23 июня 2017 г. в 13:57
Тот, кто хотя бы раз увидел утренний Имладрис, не забудет его никогда. Первый солнечный луч стрелой проносится у края гор, пробивает зелень деревьев и падает кому-то в окно. И, кажется, водопады начинают петь громче. Животные сладко потягиваются, вылезая из своих норок, а птицы уже во всю распевают свои радостные трели, приветствуя первый дневной свет. Воздух прохладный и влажный, а вдоль земли лежит густая белая дымка. Шум падающей воды превращается здесь в свою особенную тишину. Небо над крепостью переливается из алого в персиковый, голубые облака, которые пронзают утренние лучи, окрашиваются в невозможные цвета. Кажется, все это нарисовано на прекрасной картине великого мастера, но все это реально, все это живет, движется и радуется.
То осеннее утро было таким же обычно восхитительным для Имладриса. Но для нее стало особенным. Она, робко ступая босыми ногами по зеленой росистой траве, которая приятно покалывала тонкие лодыжки, широко улыбалась и оборачивалась назад, поглядывая на утренний Имладрис с выступа горы. Белые, как будто кружевные, дома казались ей нарисованными, ненастоящими. Она часто представляла, что какая-то искусная рукодельница сплела их и прикрепила на картину на своей стене. Или волшебник наколдовал их, развлекая маленькую девочку, играющую в куклы. Имладрис узнаешь издалека.
Эльфийка подняла подол серого льняного походного платья и закружилась, смеясь и танцуя под песни пташек и шум водопадов. Остановившись, девушка завороженно взглянула на Имладрис. Она любила его, любила эльфов, живущих в нем, хотя порой они были невыносимы. Или она была такой. Любила водопады, которые мягко пробуждали ото сна, как будто мать, нежно шепчущая что-то на ухо своему чаду. Любила деревья, спасающие от жары в летний день и радующие взор своей пышной красотой листвы и изгибов черных веток. Любила каменные мосты, тропинки, поросшие травой, великолепные фонтаны и живые скульптуры… И сейчас эта любовь настолько переполняла ее девичье сердце, что счастливый и звонкий смех, похожий на звон капели, снова сорвался с алых губ.
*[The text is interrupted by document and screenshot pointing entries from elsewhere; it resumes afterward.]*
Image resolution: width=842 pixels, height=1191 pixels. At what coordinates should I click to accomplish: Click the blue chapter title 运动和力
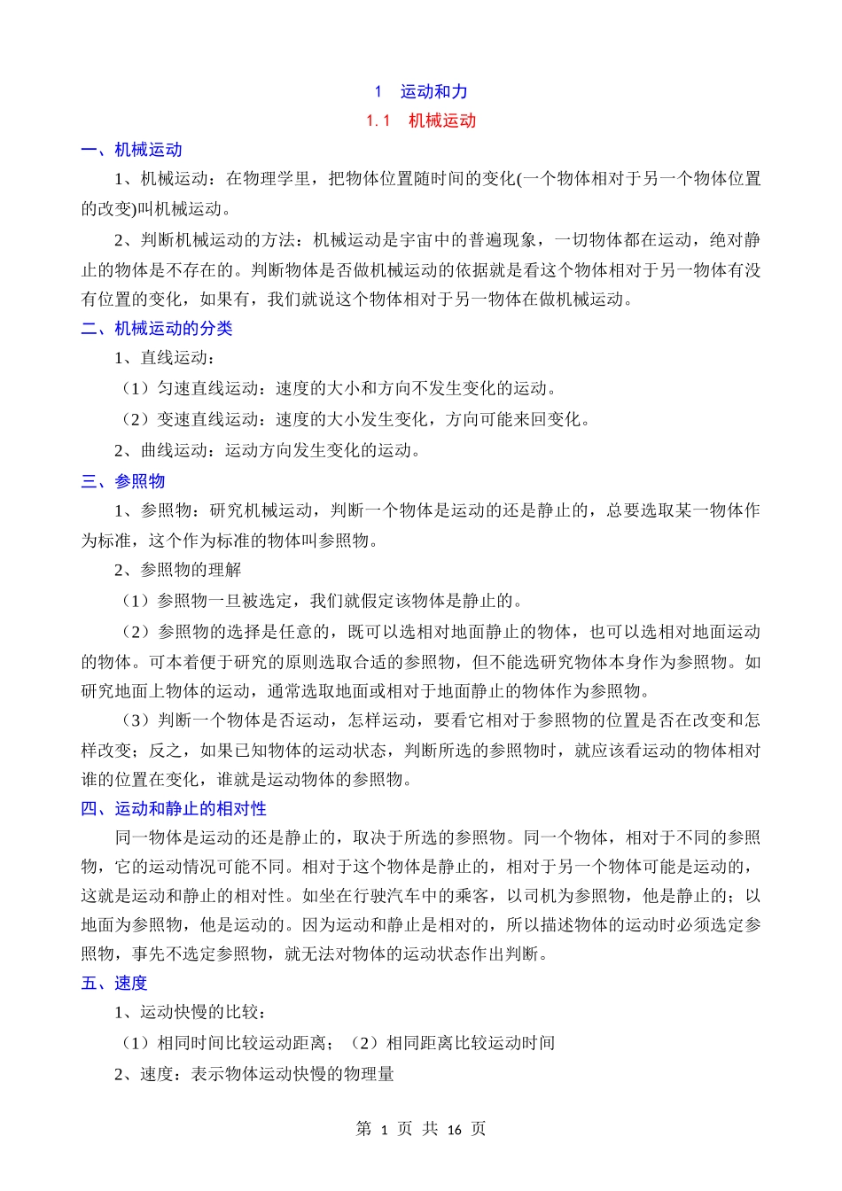pos(433,91)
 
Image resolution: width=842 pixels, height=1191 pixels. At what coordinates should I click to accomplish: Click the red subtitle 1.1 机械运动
pos(421,121)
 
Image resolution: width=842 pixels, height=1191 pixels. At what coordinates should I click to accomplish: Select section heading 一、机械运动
pos(131,150)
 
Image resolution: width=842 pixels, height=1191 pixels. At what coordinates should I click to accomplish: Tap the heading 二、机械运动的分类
pos(157,329)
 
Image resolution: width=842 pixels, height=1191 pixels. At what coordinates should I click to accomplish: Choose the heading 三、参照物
pos(123,481)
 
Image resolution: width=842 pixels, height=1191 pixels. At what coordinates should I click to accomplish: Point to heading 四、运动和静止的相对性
pos(174,808)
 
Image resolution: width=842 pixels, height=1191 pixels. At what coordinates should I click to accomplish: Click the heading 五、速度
pos(114,983)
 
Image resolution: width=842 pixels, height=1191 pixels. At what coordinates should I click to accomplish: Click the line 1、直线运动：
pos(165,358)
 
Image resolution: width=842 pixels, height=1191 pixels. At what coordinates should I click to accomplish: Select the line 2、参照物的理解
pos(177,570)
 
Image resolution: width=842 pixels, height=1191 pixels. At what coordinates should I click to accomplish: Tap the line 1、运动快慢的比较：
pos(191,1012)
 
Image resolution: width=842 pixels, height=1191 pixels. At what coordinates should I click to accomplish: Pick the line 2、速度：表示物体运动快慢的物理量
pos(254,1074)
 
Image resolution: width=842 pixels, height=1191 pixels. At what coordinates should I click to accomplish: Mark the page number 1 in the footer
pos(384,1129)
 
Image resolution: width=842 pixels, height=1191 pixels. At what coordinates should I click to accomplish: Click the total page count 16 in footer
pos(454,1129)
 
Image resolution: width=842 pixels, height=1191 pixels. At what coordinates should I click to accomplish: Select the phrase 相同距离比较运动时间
pos(470,1043)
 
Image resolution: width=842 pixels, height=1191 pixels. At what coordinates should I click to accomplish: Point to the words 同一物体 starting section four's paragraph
pos(149,837)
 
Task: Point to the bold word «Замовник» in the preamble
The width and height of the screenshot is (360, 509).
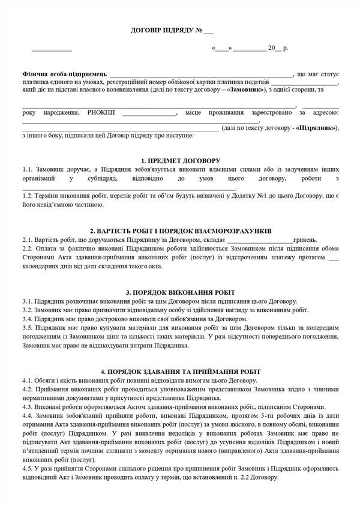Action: (x=247, y=89)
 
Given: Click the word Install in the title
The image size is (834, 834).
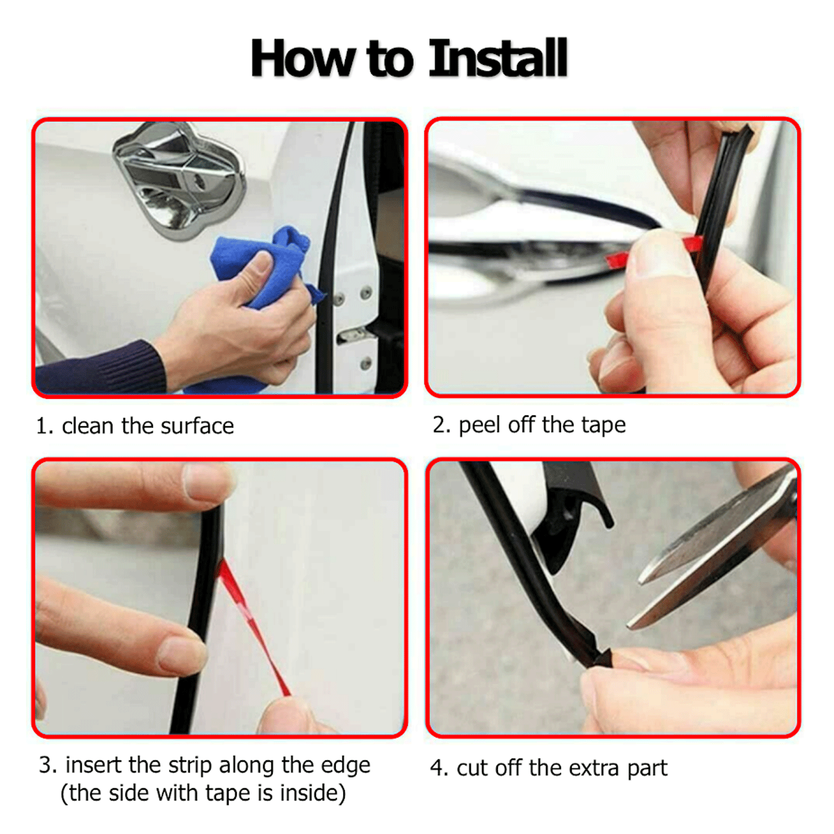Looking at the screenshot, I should pyautogui.click(x=498, y=59).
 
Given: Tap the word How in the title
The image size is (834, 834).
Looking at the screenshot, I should pyautogui.click(x=302, y=59).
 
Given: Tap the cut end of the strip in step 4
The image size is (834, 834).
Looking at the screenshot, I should pyautogui.click(x=599, y=659).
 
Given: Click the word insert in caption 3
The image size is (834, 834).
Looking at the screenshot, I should pyautogui.click(x=94, y=765).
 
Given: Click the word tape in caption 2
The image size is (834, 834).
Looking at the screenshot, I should pyautogui.click(x=603, y=425).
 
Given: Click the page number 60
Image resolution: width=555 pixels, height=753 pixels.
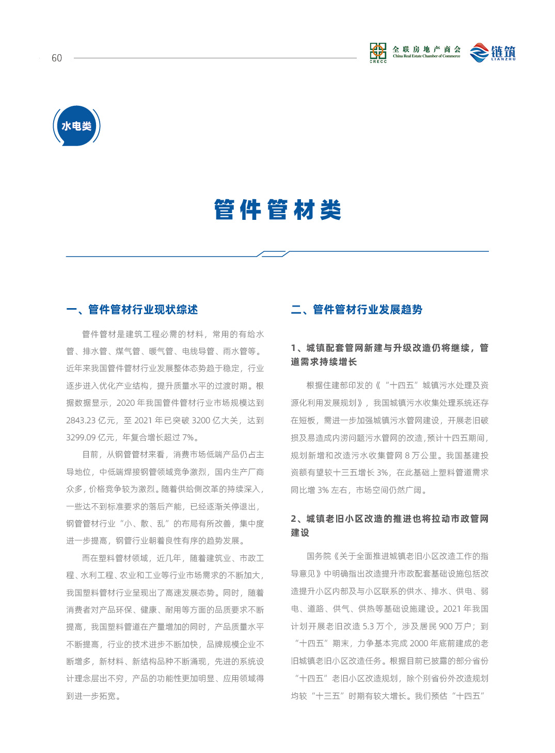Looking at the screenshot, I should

Ее душа ликовала.
— Прекрасное утро, — раздался мелодичный голос за спиной.
Эльфийка быстро повернулась и широко раскрытыми, испуганными серыми глазами взглянула на дерзкого нарушителя ее счастливого спокойствия, так и не опустив неприлично поднятого подола. Эльф, так неосторожной спугнувший ощущение волшебства, жившее мгновение назад в душе девушки, не спрашивал, а скорее утверждал. Скорее всего он не смог сдержать своих чувств, потому его восхищение так резко и неожиданно для него самого сорвалось с узких красивых губ.
— Извини, — приятно усмехнулся светловолосый эльф, держа за уздцы белого коня, — я не хотел тебя пугать.
Облегченно громко выдохнув, девушка смущенно улыбнулась. Незнакомец появился так неожиданно, что все тело эльфийки напряглось, а душу сжал кулак страха. И сейчас приятное тепло облегчения разливалось по ее телу, хотя губы еще отказывались подчиняться воле хозяйки.
— Сегодня волшебное утро, — тихо проговорила она. — Ты не испугал меня, это все…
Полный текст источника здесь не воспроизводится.